UB Law’s Higginbotham takes on the lingering effects of Jim Crow

[Note: This article originally appeared in the Daily Record here. ]

In May 2004, University of Baltimore School of Law professor F. Michael Higginbotham gave a speech to mark the 50th anniversary of Brown v. Board of Education, the Supreme Court’s historic ruling that found segregated public schools were inherently unequal.

Despite the dismantling of the Jim Crow laws, “people need to clearly understand that there are separations that still exist in society,” F. Michael Higginbotham says.

“I started to think about how far we have come and how much progress we have made, but also how much further we needed to go,” Higginbotham said.

That was the spark that led to an almost nine-year journey culminating with the publication of his new book, Ghosts of Jim Crow: Ending Racism in Post-Racial America.

At the core of the book is the existence of what Higginbotham called a “racial model” — created during slavery and nurtured by the segregationist Jim Crow laws and practices after the Civil War — that still exists in our society, with many people of both races still desiring isolation.

“What I am trying to do is get those individual people with those views to begin a conversation about how to recognize those views and how to end this racial model,” Higginbotham said.

There is also an element of racial victimization — both internally, among African-Americans, and externally, in laws and practices that discriminate against them, said Higginbotham, who served as the law school’s interim dean last year.

“It’s a failure of blacks themselves to value education and other upward-mobility vehicles and they turn to crime because of these perceived notions,” Higginbotham said.

Higginbotham has been at UB Law for about 25 years and teaches a class on race law. He grew up in Ohio and Beverly Hills, Calif., and attended Brown University for his bachelor’s degree before Yale Law School.

Some of the ideas in the book stem from his childhood in Beverly Hills. In the book’s preface, he recounts an evening riding his bike home as a 13-year-old when he was stopped by police. He was told he was out after curfew, but later discovered from friends that there was, in fact, no curfew in the neighborhood.

Higginbotham published his first and only other book in 2010. The textbook, Race Law: Cases, Commentary, and Questions explores race in the legal process from 1787 to the present.

“The difference in writing this one was I was able to put more of my own opinions into Ghosts,” Higginbotham said. “[Ghosts] was more of a reflection of what I believe from a personal standpoint, whereas a textbook must be a reflection of others.”

In the first part of the book, Higginbotham maps out these ideas, supported with historical and recent examples.

“I thought we had dealt with this,” Higginbotham said. “People need to clearly understand that there are separations that still exist in society that reflect what we think [happened] in the Jim Crow days,” Higginbotham said.

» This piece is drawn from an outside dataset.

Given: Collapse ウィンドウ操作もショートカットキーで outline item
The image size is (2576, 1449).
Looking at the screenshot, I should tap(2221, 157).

Once he decided to write the book, what followed was extensive research: reading cases, legislation and historic documents, Higginbotham said.

The writing, he said, he tried to make clear and concise, steering away from complicated legal prose. Higginbotham said he wrote mostly during winter and summer breaks and on weekends during the school year.

“I tried to break cases and legislation down so that anyone interested in race relations today and racial inadequacies, whether it’s junior high students, high school students or simply people who personally enjoy reading, that this would be something they could enjoy,” Higginbotham said.

Higginbotham went through several drafts, which he had colleagues read and edit, then sent it to publishers in early 2008 — about eight months before the presidential election. A publisher who was interested told Higginbotham the company liked the book, but told him he needed to factor in then-presidential hopeful Barack Obama.

Higginbotham spent the next several years weaving the effects of Obama’s presidency on race relations into his book, which was published by NYU Press and released on March 18.

The last part of the book focuses on Higginbotham’s ideas on how to shepherd in a new era of racial relations. Higginbotham suggests that people need to recognize there is a problem, empower the black community and equally integrate society.

“I’m not suggesting I have all the answers,” Higginbotham said. “I am saying the solutions I put forward would help eliminate the racial paradigm.”